161420 Hospital Profitability and Safety Net Activities

Wednesday, November 7, 2007: 9:15 AM

Nasreen Khan, PhD , Pharmacy Practice, University of New Mexico, Albuquerque, NM
Jack Zwanziger, PhD , Health Policy and Administration/School of Public Health, University of Illinois at Chicago, Chicago, IL
Anil Bamezai, PhD , RAND Corp, Santa Monica, CA
Background: Safety net (SN) hospitals in the US, also known as “hospitals of the last resort” provide health care services to the uninsured, low income, underinsured, to Medicaid beneficiaries, to patients who are “undesirable”. They have survived through a variety of direct subsidies from public funds and cross-subsidies from private payers. Both were imperiled in the 1990s with budget cuts and price competition. This study examined the financial performance of these hospitals over the 1990-1999 period.

Data and Methods: We combined data (revenue, expenses) from the Medicare Cost Report with a range of hospital characteristics from the American Hospital Association Annual Survey of Hospitals for all urban general acute care hospitals in the US. We created two safety net activities for each hospital: a) a safety net index characterizing the socio-economic status of the population living in the hospital's service area; and b) the proportion of Medicaid patients. In a sensitivity analysis we included yet another dimension of SN hospitals-the uncompensated care burden (proportion of a hospital's expenses accounted for by uncompensated care). We restricted the use of uncompensated care to sensitivity analysis because of limitations with data availability. Our dependent variables are total profit margin which tests hospitals survival and total expenditure which we use as a surrogate for quality. Logged form of expenditure and profit margin were modeled as a function of time varying hospital and market characteristics (outputs, the competitiveness of the hospital market, HMO penetration) year dummies and interactions (with the year dummies) using hospital fixed effects specifications and a two stage least square (2SLS) specification to control for omitted variable bias and possible endogenity of Medicaid.

Results: Descriptive and ordinary least square regression suggests a consistent inverse relationship between profit margins and safety net activities. A closer examination using hospital fixed effect specification, however, provides little evidence of negative impact of safety net activities on total margin.
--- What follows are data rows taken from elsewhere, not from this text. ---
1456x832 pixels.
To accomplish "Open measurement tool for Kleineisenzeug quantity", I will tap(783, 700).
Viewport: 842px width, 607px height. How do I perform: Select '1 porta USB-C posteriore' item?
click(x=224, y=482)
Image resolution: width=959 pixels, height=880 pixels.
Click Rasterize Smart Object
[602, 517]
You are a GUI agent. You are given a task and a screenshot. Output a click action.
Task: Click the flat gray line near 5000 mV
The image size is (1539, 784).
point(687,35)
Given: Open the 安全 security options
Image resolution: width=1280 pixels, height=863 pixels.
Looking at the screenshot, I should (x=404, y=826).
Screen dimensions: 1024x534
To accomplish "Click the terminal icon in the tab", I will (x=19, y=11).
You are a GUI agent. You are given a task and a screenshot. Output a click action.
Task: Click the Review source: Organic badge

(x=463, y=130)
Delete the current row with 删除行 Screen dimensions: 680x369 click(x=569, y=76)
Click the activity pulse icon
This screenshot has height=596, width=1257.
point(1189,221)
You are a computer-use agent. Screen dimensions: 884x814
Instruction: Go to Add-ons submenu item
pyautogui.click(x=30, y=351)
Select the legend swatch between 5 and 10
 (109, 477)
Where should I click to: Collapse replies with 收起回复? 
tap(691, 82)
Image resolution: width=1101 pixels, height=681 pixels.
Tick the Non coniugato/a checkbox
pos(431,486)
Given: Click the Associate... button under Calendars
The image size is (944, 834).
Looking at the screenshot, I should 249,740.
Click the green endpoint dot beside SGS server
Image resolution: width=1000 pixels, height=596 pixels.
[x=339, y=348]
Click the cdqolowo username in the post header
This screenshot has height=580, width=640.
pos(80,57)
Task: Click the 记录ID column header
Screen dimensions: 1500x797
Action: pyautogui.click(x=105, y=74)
The socio-economic status index was negatively related to profitability but the gap between the profit margin and those of non-safety net hospitals did not increase during the 1990s. However, safety net activities decreased expenditure significantly indicating that the quality of health care provided to vulnerable population may be an issue.

Implications: There is a need to focus subsidies properly to ensure the survival and the quality of the safety net in an environment where budget constraints and price competition are likely to persist and increase.

Learning Objectives:
To know how to define safety net hospitals To understand how safety net hospitals' profitability differed from other hospitals all else equal To understand how safety net hospitals' quality differed from other hospitals all else equal

Keywords: Hospitals, Safety Net Providers

Presenting author's disclosure statement:

Any relevant financial relationships? No
Any institutionally-contracted trials related to this submission?

I agree to comply with the American Public Health Association Conflict of Interest and Commercial Support Guidelines, and to disclose to the participants any off-label or experimental uses of a commercial product or service discussed in my presentation.